*TASKS TO CARRY OUT*.
**a)** Summarize the passage below about the 1974 film The Photographer in two sentences.
**b)** Retype the passage on The Photographer word for word, starting at "The Photographer is" and ending at "by Embassy Pictures.".

*EXTRACT PROVIDED*.

▬▬▬▬▬▬

The Photographer is a 1974 American thriller film written and directed by William Byron Hillman. The film stars Michael Callan, Barbara Nichols, Harold J. Stone, Edward Andrews, Jed Allan and Spencer Milligan. The film was released on December 5, 1974, by Embassy Pictures.

Plot
The film begins with Adrian Wilde (Michael Callan) living his life as a photographer. Everything seems normal until he stumbles upon a dead body, and takes a picture of it. This sparks a dark deep fetish Wilde has had since he saw his first dead body washed up at the local watering hole he used to play around as a child. This leads Wilde to spiral into a murderous rampage to sustain his lust for the two things he loves most: murdering unsuspecting attractive women and photography. This leads to a cat and mouse chase between the police, Lt. Luther Jacoby (Harold J. Stone) and Sgt. Sid Collins (Edward Andrews). In the end, Wilde is finally caught as he is about to maim and consume his victim. The two officers are heralded as heroes.

▬▬▬▬▬▬

*GIVEN DATA*.
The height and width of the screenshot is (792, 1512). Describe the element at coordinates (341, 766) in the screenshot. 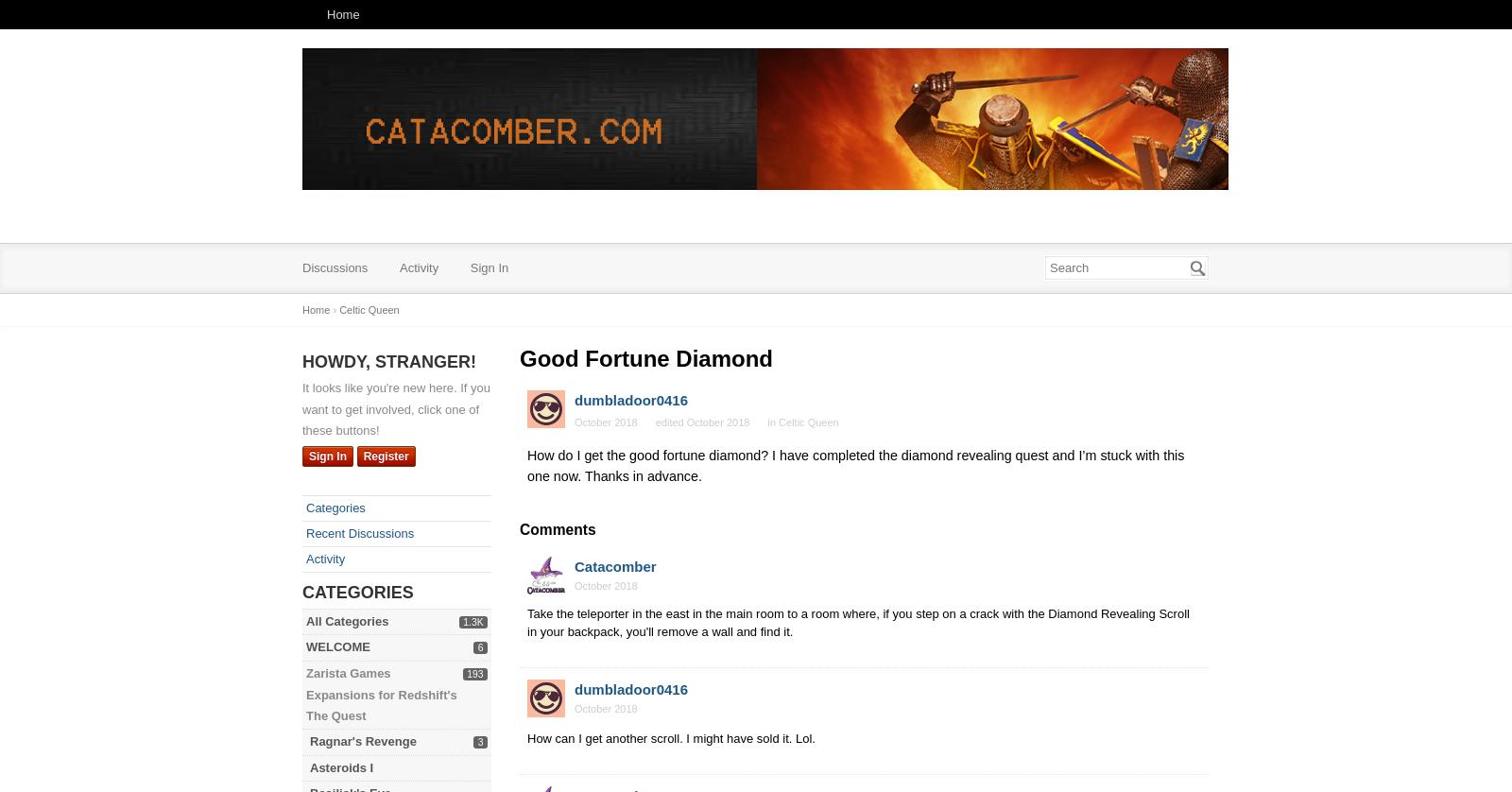

I see `'Asteroids I'` at that location.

▬▬▬▬▬▬

*ANSWERS PER TASK*.
**a)** The Photographer is a 1974 American thriller film written and directed by William Byron Hillman, starring Michael Callan among others and released by Embassy Pictures on December 5, 1974. In it, photographer Adrian Wilde's dark fetish for dead bodies sends him on a murderous rampage against attractive women, leading to a cat and mouse chase with Lt. Luther Jacoby and Sgt. Sid Collins, who are heralded as heroes when Wilde is finally caught.

**b)**
The Photographer is a 1974 American thriller film written and directed by William Byron Hillman. The film stars Michael Callan, Barbara Nichols, Harold J. Stone, Edward Andrews, Jed Allan and Spencer Milligan. The film was released on December 5, 1974, by Embassy Pictures.